While much of Wall Street was on vacation in August, the battle lines were drawn in what is increasingly shaping up to be a fight over whether oil prices in April were manipulated and, if so, who was responsible.
The dominant question hanging over the debate is who will have to pay.
“I have done manipulation cases since 1976,” says Christopher Lovell, partner at New York-based law firm Lovell Stewart Halebian Jacobson, which is now representing Mish. “We have looked at the pricing patterns and done the analyses. And we have ruled out that this was the result of normal market activity. This is a classic example of manipulation.”
According to a class-action suit filed jointly last month by Lovell’s firm and Chicago law firm Miller Law on behalf of Mish, crude oil futures on the New York Mercantile Exchange traded at levels too extraordinary to be true.
The prices, which Lovell says in no way reflected any kind of “competitive market activity,” vacillated more than $55 a barrel on April 20, plunging at one point to minus $40.32 a barrel to mark the lowest intraday handle ever witnessed in the most liquid crude oil contract in the world. If that was not enough to raise doubts, the speed at which prices fell that day, the suit alleges, defied reason, with oil prices dropping more than $25 a barrel in the final two minutes of trading alone to settle at minus $37.63 — an anomaly that has yet to be satisfactorily explained.
The suit also notes that, the next day, the very same contract suddenly turned positive, rising more than $47 a barrel in the final hours of trading to expire at $10.01 a barrel, moving into positive territory and casting further suspicion on the prior 24 hours of mysterious trading.
All told, the price swings were tantamount to a 40-standard-deviation event, according to the suit. In other words, explains Lovell, without manipulation, such an event “would not happen in the life of the universe.” He adds, “Supply and demand fundamentals do not change to that degree in just minutes, and they certainly don’t slingshot between $50 and $60 in one day. This was unprecedented in the history of the oil market.”
Mish, like many market participants, was caught in the undertow of collapsing prices, losing $92,490 when he was forced to sell his long position in May oil futures at negative prices. Unlike many market participants, however, the veteran commodities trader is refusing to swallow his losses. Instead, he’s leading a class action to identify and hold accountable the players who sought to drive the market below zero. The suit alleges that Vega Capital London, a trading firm registered in Essex, England, and a cohort of its traders acted intentionally to manipulate oil prices lower, minting as much as $500 million in a single day.
“At least a dozen traders associated with defendant Vega Capital worked together to aggressively sell [the] futures contracts and other related instruments for the purpose of depressing the price,” the suit alleges.

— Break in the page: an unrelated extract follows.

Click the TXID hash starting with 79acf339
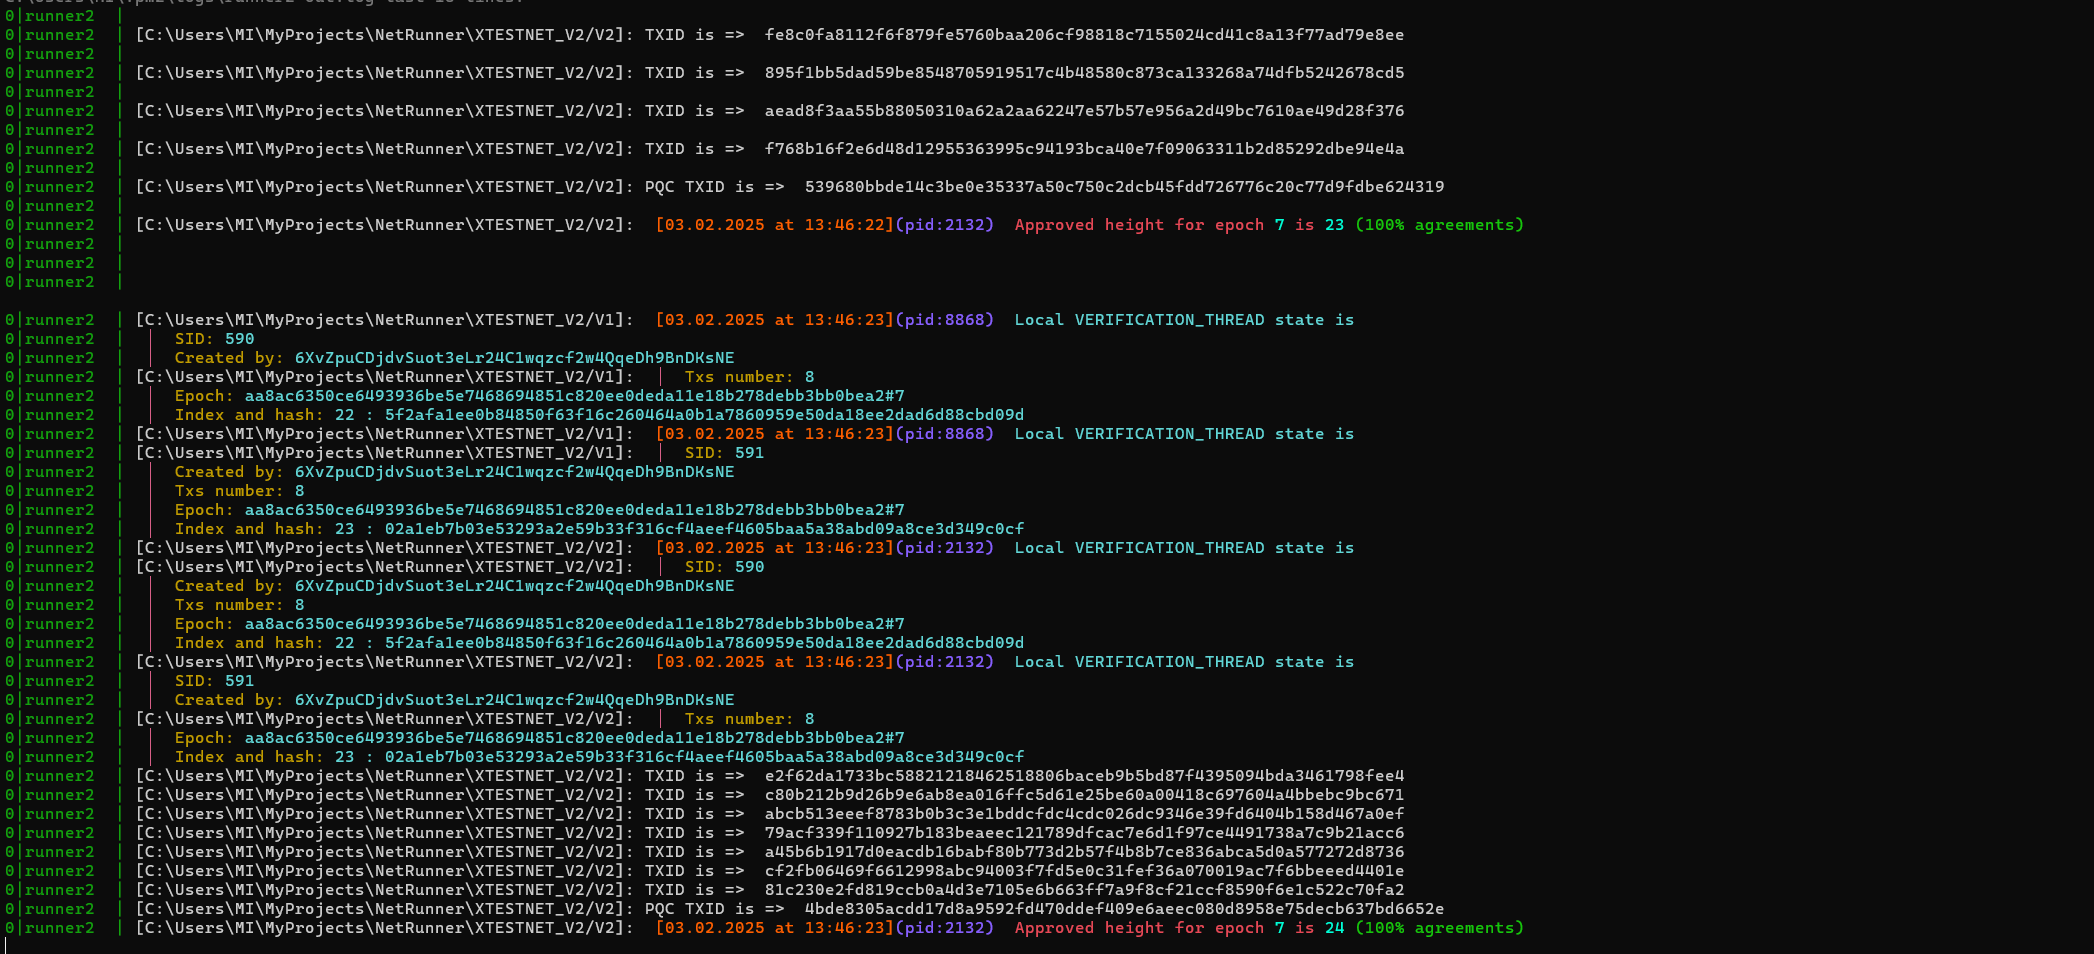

Pushing oil prices into negative territory increased the value of crude contracts Vega had arranged to purchase in large quantities in advance at that day’s settlement price, according to the suit. “Vega had a large financial incentive for the May 2020 contract to trade and to ultimately settle at the lowest possible price on April 20,” it says, alleging the trading firm engaged in a “highly unusual violation” to reap “supra-competitive profits.”

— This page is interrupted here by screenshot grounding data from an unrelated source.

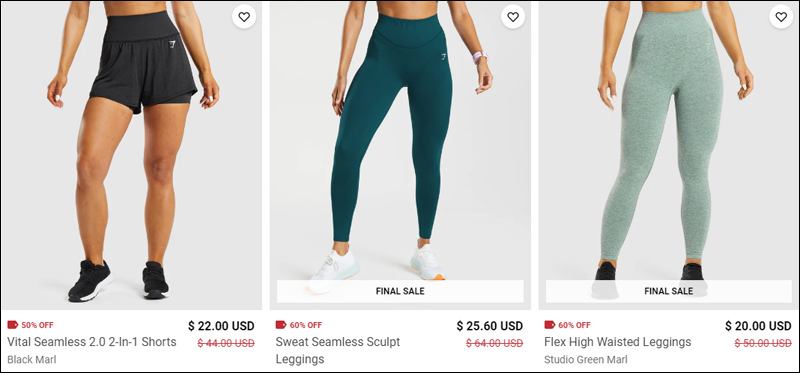Image resolution: width=800 pixels, height=373 pixels.
Task: Open Vital Seamless 2.0 2-In-1 Shorts link
Action: [x=92, y=341]
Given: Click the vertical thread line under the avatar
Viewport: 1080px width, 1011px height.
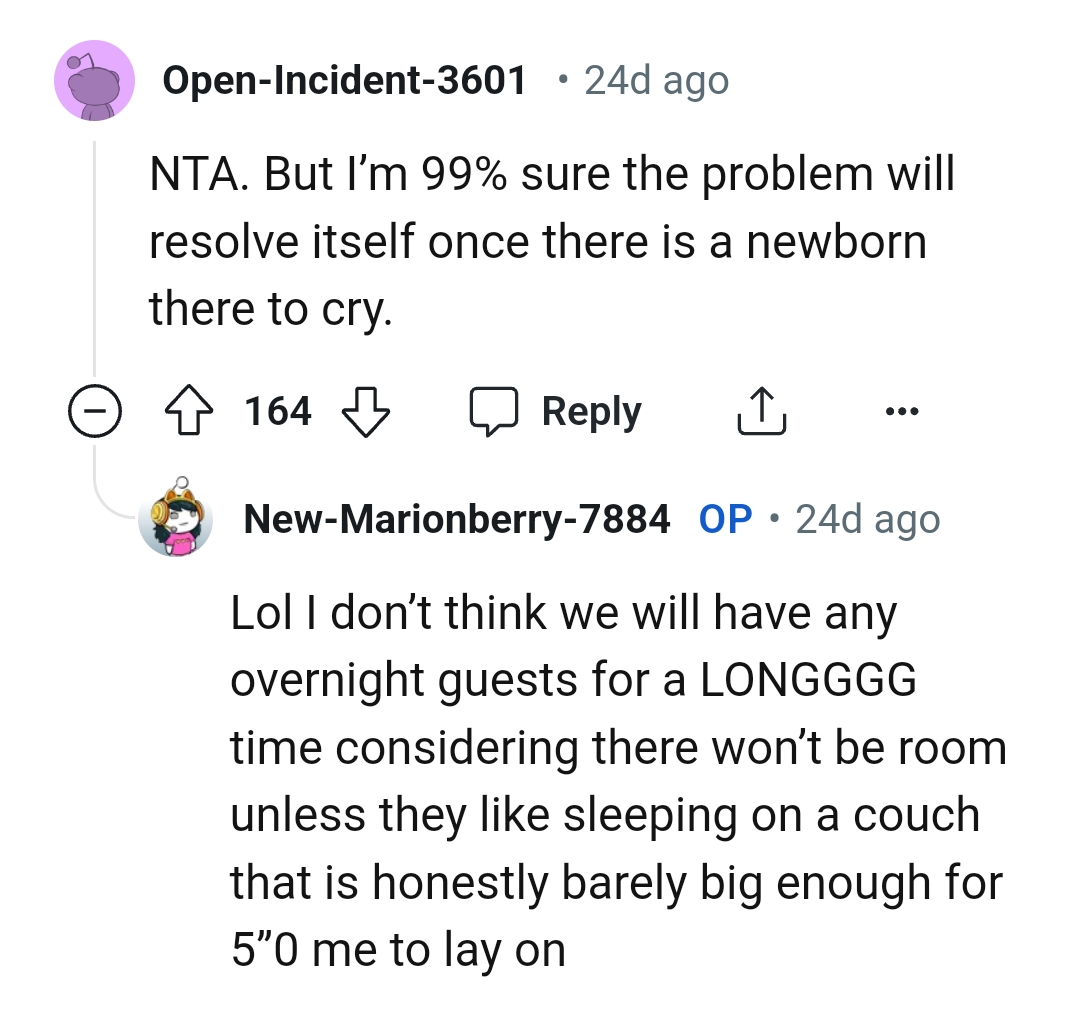Looking at the screenshot, I should [94, 260].
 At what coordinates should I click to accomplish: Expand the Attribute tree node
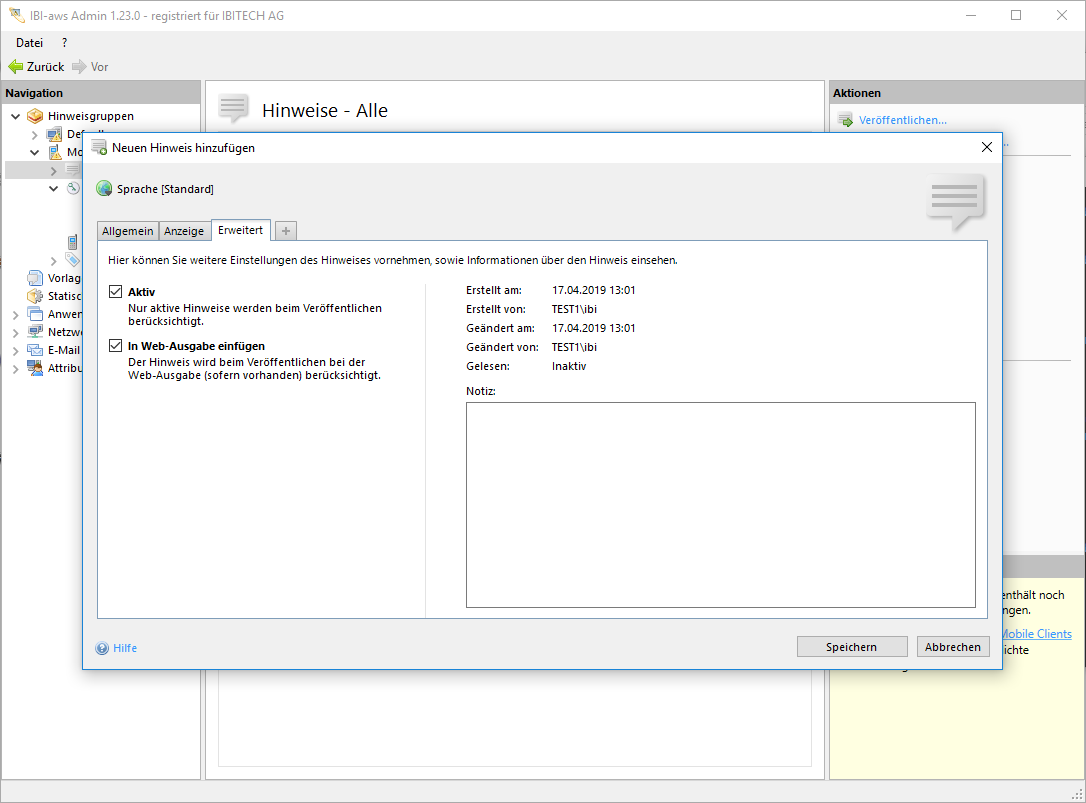[x=15, y=368]
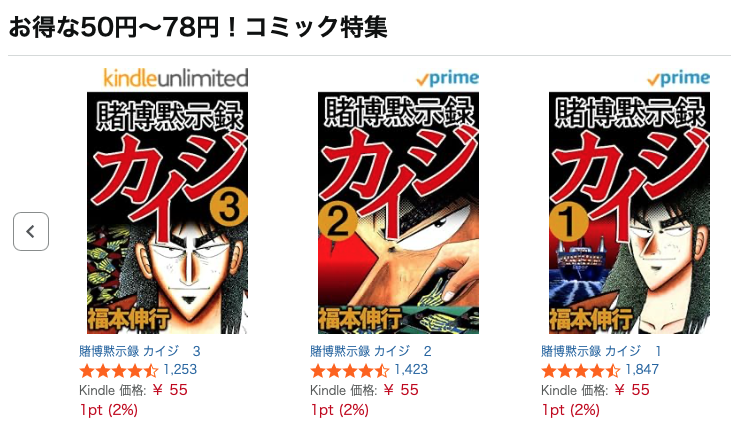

In the first week of August, word of Vega’s coup leaked out, with reports surfacing of roughly a dozen traders working to crush the market’s settlement price by selling oil contracts en masse in a much-loved strategy traders affectionately call “banging the close.” While this approach has indisputably enriched many a trader for the better part of the last century, it is not legal. Mish’s suit, seeking damages, legal fees, and other monetary relief, was filed within hours of the news of Vega’s trading gains.
“If you are trading in a manipulated market and you are charged an artificial price, then you are entitled to damages,” says Lovell. “If you are trading with other people to move the price, it’s a violation of the law.” Both Mish and Vega declined to comment. Vega’s lawyer, Amy Doehring, a partner at Chicago law firm Akerman, did not return calls for comment. Mish’s suit — which names Vega Capital, its director Adrian Spires, and Vega traders “John Does 1–100” — invites anyone who bought or sold oil contracts on or around April 20 and April 21 to join the class action. Based on available market data, the suit estimates hundreds of people may qualify to apply.

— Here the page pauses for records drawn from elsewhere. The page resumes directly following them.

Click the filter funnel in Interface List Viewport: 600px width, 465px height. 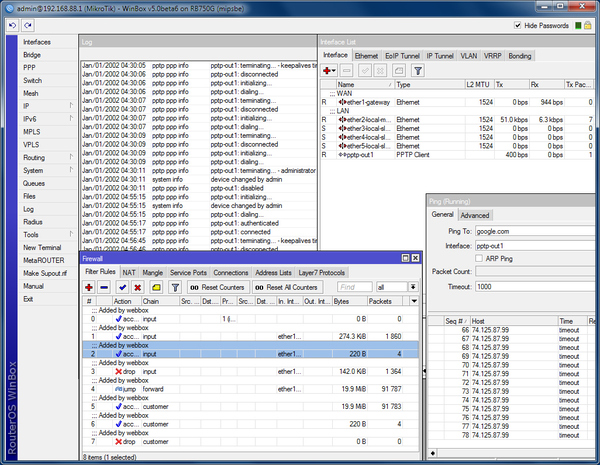tap(419, 71)
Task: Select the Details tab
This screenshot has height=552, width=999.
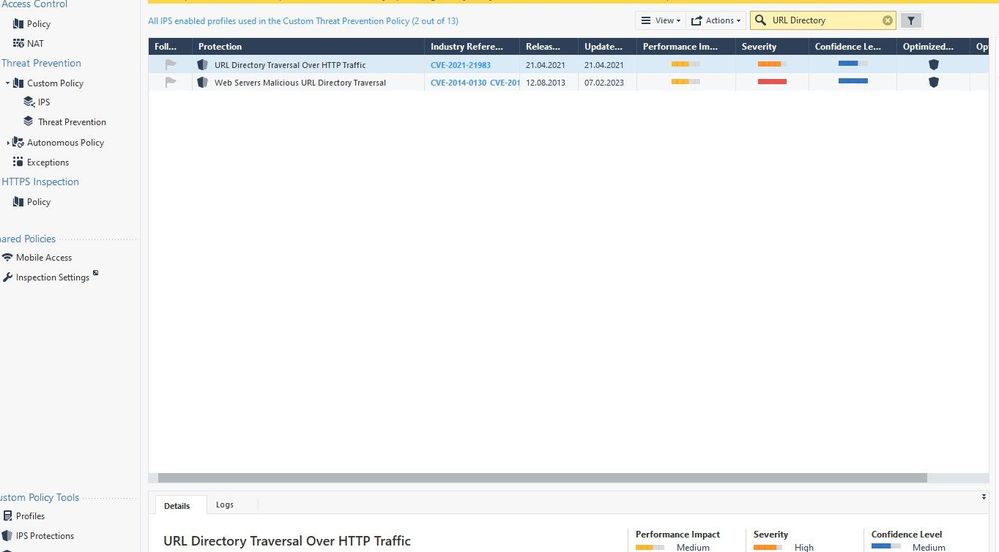Action: point(177,506)
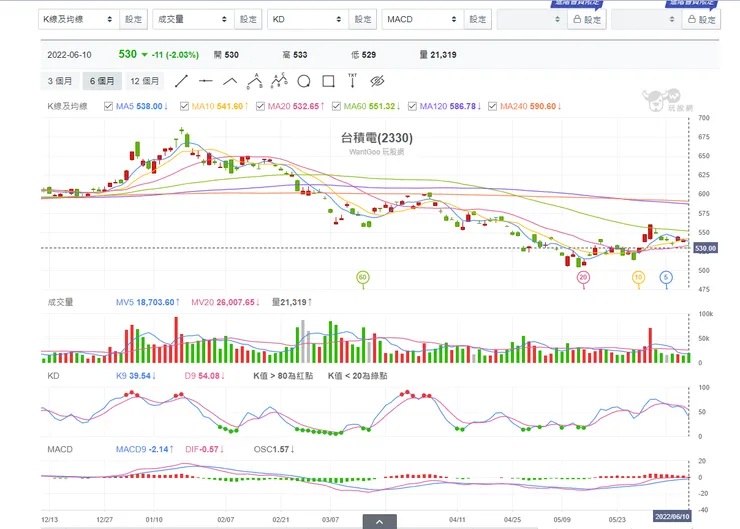Click the locked 設定 button at far right
This screenshot has height=529, width=740.
click(700, 19)
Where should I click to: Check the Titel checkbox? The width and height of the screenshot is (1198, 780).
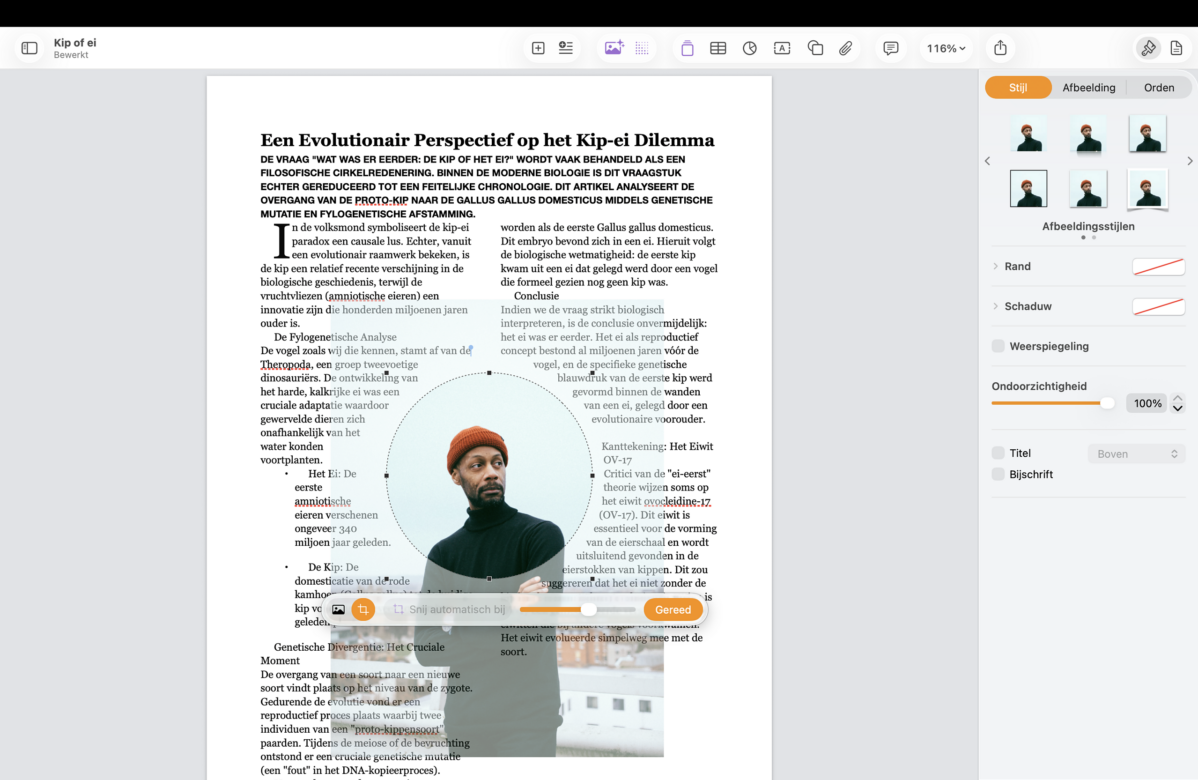coord(998,453)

While it is notoriously difficult to win trading damages and Mish’s case may take years, this suit is likely to have teeth. Specializing in commodities-price manipulation, Lovell has taken three cases to the Supreme Court — including one at the start of his career, when he was just 28, against entrepreneur J.R. Simplot. Simplot was caught manipulating prices on the New York Mercantile Exchange more than four decades ago, when the marketplace’s centerpiece contract was not light, sweet crude oil futures but — of all things — Maine potatoes.
Because of Simplot’s hijinks, the Commodity Futures Trading Commission banned Nymex potato futures trading after the exchange suffered the biggest market default in history in 1976.
Of his three Supreme Court cases, Lovell has won two, including the one against Simplot.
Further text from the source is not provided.